# Supplied data:
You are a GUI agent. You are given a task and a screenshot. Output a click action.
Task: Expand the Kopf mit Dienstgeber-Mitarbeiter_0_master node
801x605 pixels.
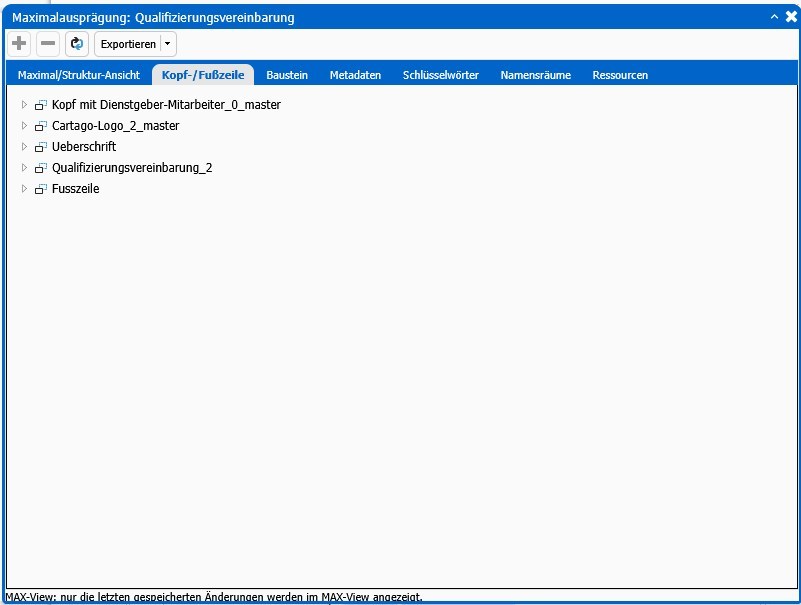click(25, 104)
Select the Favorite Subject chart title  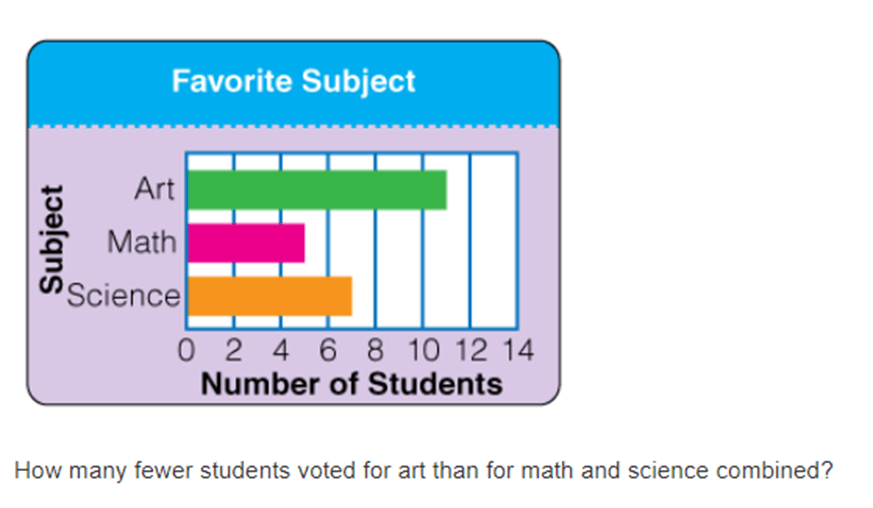tap(293, 81)
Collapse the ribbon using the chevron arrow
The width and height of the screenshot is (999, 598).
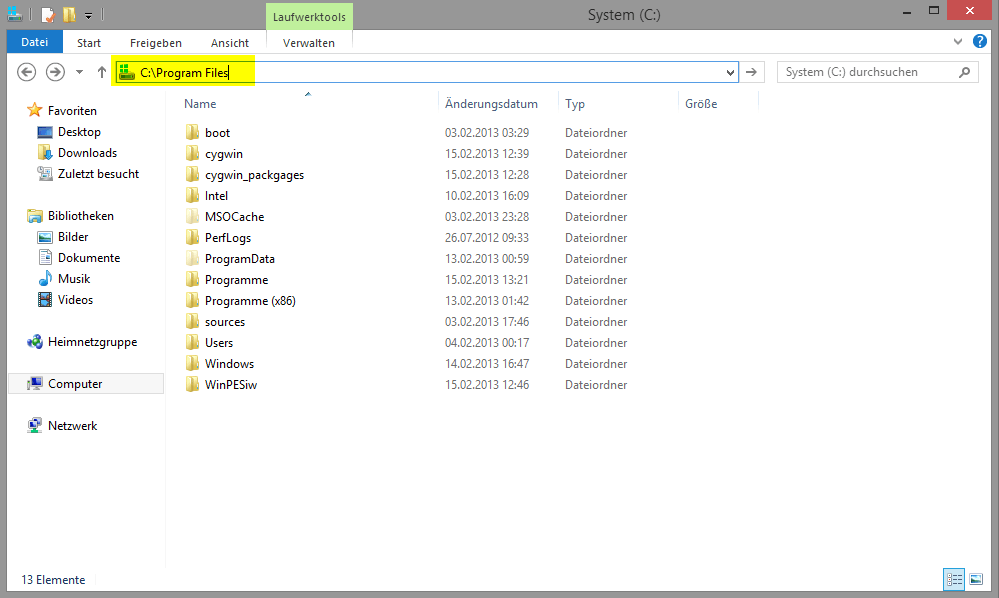click(x=957, y=42)
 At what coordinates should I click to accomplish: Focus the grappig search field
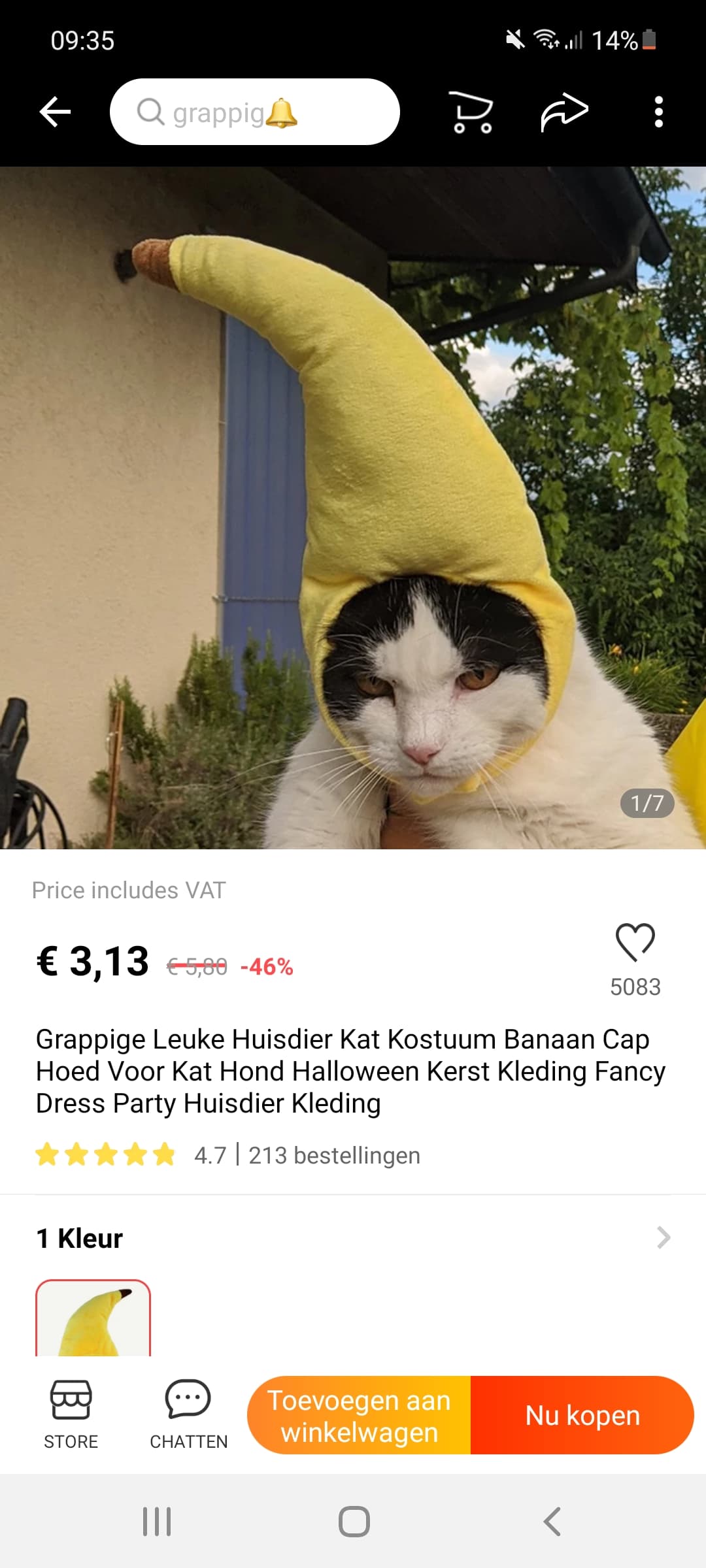pos(254,112)
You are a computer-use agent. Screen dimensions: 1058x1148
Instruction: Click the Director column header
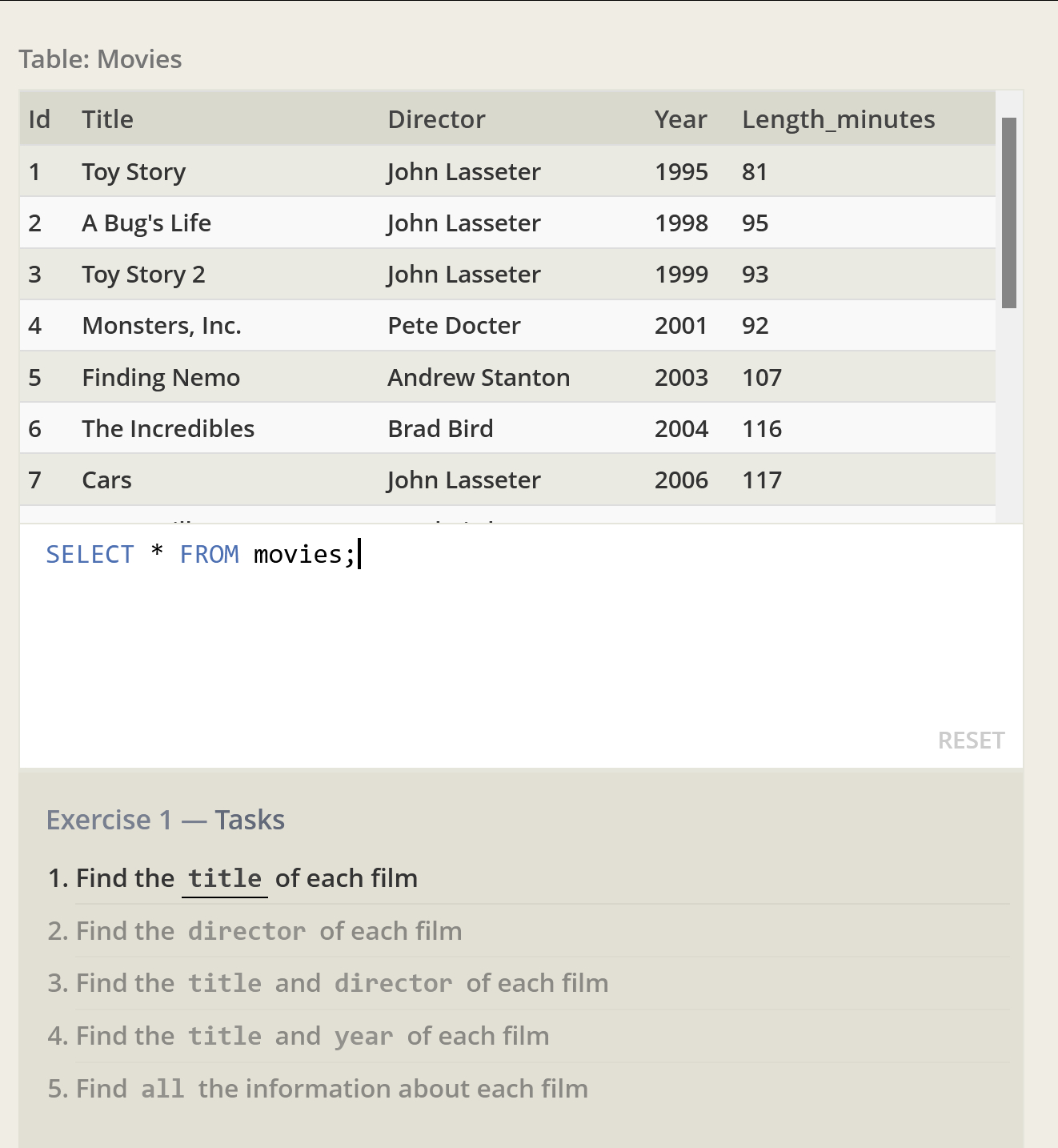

# Description of the task:
Bring together all lines of the entries above in which the string "agent" occurs.

# Exercise response:
You are a GUI agent. You are given a task and a screenshot. Output a click action.
You are a computer-use agent. Screen dimensions: 1058x1148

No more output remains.